Yet Another Data Blog

Showing posts with label NLP. Show all posts

Sunday, February 23, 2014

Week 5 : Zipfian Academy - Graphs and Community Detection

The update for last week will be short and quick. Doing these blog posts is getting much harder.

We started the week looking at unsupervised learning techniques like k-means and hierarchical clustering. We also visited dimension reduction techniques like SVD and NMF. By mid-week, we switched gears to graph analysis and covered in no particular order BFS, DFS, A*, Dijkstra and community detection in graph networks

Take aways from the week:

We had several guest lectures this week. @kanjoya is working on the cutting edge of Natural Language Processing.

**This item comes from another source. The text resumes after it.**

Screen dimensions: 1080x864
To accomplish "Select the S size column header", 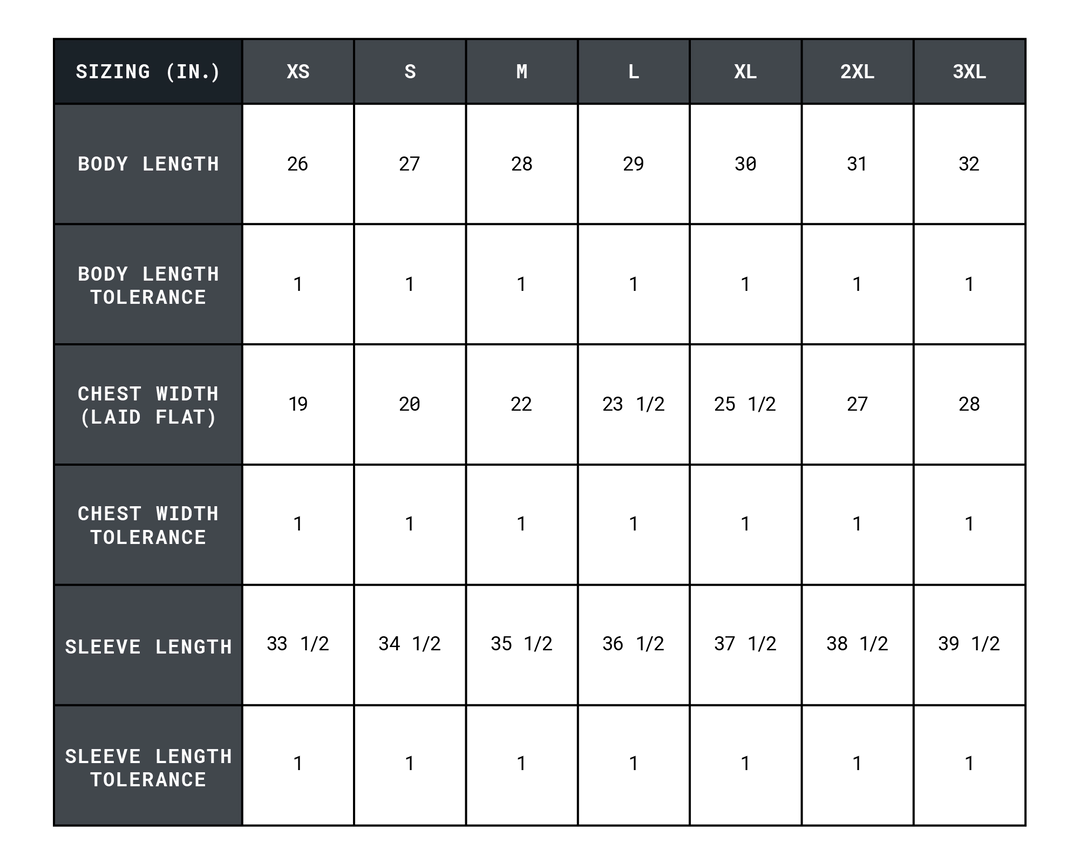I will pos(410,72).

They help their clients derive actionable intelligence from emotions and intuition. The speaker discussed the general NLP landscape : tools and techniques. I found it interesting that some of their training data comes from The Experience Project
@geli gave an interesting talk. They've basically built an OS for energy systems and hope to revolutionize the energy management space
@thomaslevine talk was on open data initiatives around the country. Open Data is one of those things cities like to talk about but very few of them are doing it well
Things were switched around this week. We ended the week working on a dataset from one of the partner companies. The dataset recorded mobile ads served to user at various locations, we were supposed to do some exploration and find out the best locations to serve ads to users. The dataset had a couple million records. Trying to wrangle giga-byte sized data on just 4gb of RAM is definitely not fun. I ordered a 16gb RAM kit, should get it by this weekend. If you are thinking of enrolling for the course, you should shoot for at least 8gb of RAM.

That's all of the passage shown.